The Decon Gel had done its thing by now and was ready to give a quick agitate and rinse:










After rinsing there was some minor tar spots and transport wax type overspray, this was easily removed with Autosmart Tardis:

















After being dried off with the Black Baron (or Metro Vac as it's now called) I applied a coat of Swissvax Autobahn:




























The other 3 corners were repeated in the same way before carrying out the usual wash and decontamination process.

With the car now inside I dried it off with a "Dry Me Crazy Towel" before blasting out any excess water with the Black Baron:










After collecting paint depth readings it was time to start polishing. I'm not going to make out like the car was riddled with massive deep scratches everywhere as it wasn't - but it did have a fairly even distribution of intermediate defects with the odd deep one here and there. Red is a nightmare to capture swirls on camera but this was about as good as I could get without wasting too much time:










The GT3 badges were removed from the engine cover to get at the defects behind them:










The plastic panels such as the bumpers, side skirts, rear wing and engine cover were corrected with Menzerna 3.02 & Lake Country foamed wool @1800rpm's. I then followed up this step with a Meguiars V2 Polishing pad and Menzerna 203S @1500rpm's leaving just the final stage of refining later on.

Here's a few before and afters:












































































































Rear Bumper:

















Door handles were done with a Meguiars Polishing Pad & Menzerna 106FA @600rpm's:

















As expected, the metal panels were extremely sticky to polish so the Meguiars Microfibre System was used to correct them. I don't use the MF system much but it's a god send on sticky paint as the polish doesn't dry out or weld itself to the paintwork.

I tend to work the polish for longer than Meguiars suggest as I find you get better results correction wise but it will inflict a bit of micro marring now and again as you can see here:










Of course, this is easily removed with a refining stage and Menzerna 85RE and Meguiars Polishing Pads were used with the DAS 6 Pro to get that crystal clear finish.

With the paint fully corrected & prepped it was time to protect with Swissvax Crystal Rock:










This was applied to the whole car and left while I sealed the glass:



















Amongst all the little details that remained the tyres were dressed with Swissvax Pneu, Tailpipes polished with Auto Finesse Metal Polish and the engine bay was protected with Swissvax Motorshine (this was done before polishing so any light overspray was removed).

The interior was given a quick going over but it didn't need much, just a good dust down and hoover, wiped down with a damp MF etc and glass cleaned with Auto Finesse Crystal:





































Back on the exterior now and all that remained was a final wipe down with Auto Finesse Finale and jobs a good un' :thumb:

As already stated, the car wasn't exactly bad to begin with so it was nice to be able to pretty much fully concentrate on the paintwork.
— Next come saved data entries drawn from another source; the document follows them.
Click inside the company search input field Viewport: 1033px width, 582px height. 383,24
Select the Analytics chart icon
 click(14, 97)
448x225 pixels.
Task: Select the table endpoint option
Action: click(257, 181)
Due to the weather being proper dull I had to use the Sun Gun to replicate some sunlight to try and at least give an impression of what the final finish looked like:






















































































































The rest of these pics were taken with Rich's new Canon:































































































































And as a little extra, here's a short video Rich put together just as a quick play around for future plans we have (click on 1080p HD if your internet connection is half decent)






Thanks for looking, total work time for this one was approx 40 hours.

Clark


----------



## Ronnie (Nov 15, 2006)

Loving it Clark.. Stunning car thats for sure..


----------



## Fish (Nov 16, 2011)

Cracking job there. 

Fish


----------



## paranoid73 (Aug 5, 2009)

Great work as always Clark :thumb:

Was that a new GT3 badge or did you manage re glue the old one?


----------



## bigslippy (Sep 19, 2010)

Lovely work as usual Clark:thumb: , I'm not a red fan but have to admit that looks stunning.Thanks for sharing ........looking forward to the RS4 Avant write up now


----------



## Clark @ PB (Mar 1, 2006)

Ronnie said:


> Loving it Clark.. Stunning car thats for sure..


It had a big influence on me, I've now ditched the turbo idea and now want one of these in Speed Yellow, just have to save a bit longer once the scooby's sold! 



paranoid73 said:


> Great work as always Clark :thumb:
> 
> Was that a new GT3 badge or did you manage re glue the old one?


That's the original one mate, I just used the same thickness of tape as the OEM stuff and made a template before removing (Place a bit of tape accross the letters before removing so you keep the spacing correct) so I could re-fit it exactly where it was before


----------



## Clark @ PB (Mar 1, 2006)

bigslippy said:


> Lovely work as usual Clark:thumb: , I'm not a red fan but have to admit that looks stunning.Thanks for sharing ........looking forward to the RS4 Avant write up now


Starting that one now


----------



## Scrim-1- (Oct 8, 2008)

Fantastic work good to see auto finesse products being used.


----------



## DonB (Jan 23, 2008)

Always look forward to PB writeup! Good work as always! :buffer:


----------



## Ronnie (Nov 15, 2006)

I know have got a few GT's on the books and I know exactly how you feel its just the rawness (is that a word). Speed yellow is a brilliant colour for these!


----------



## Clark @ PB (Mar 1, 2006)

Ronnie said:


> I know have got a few GT's on the books and I know exactly how you feel its just the rawness (is that a word). Speed yellow is a brilliant colour for these!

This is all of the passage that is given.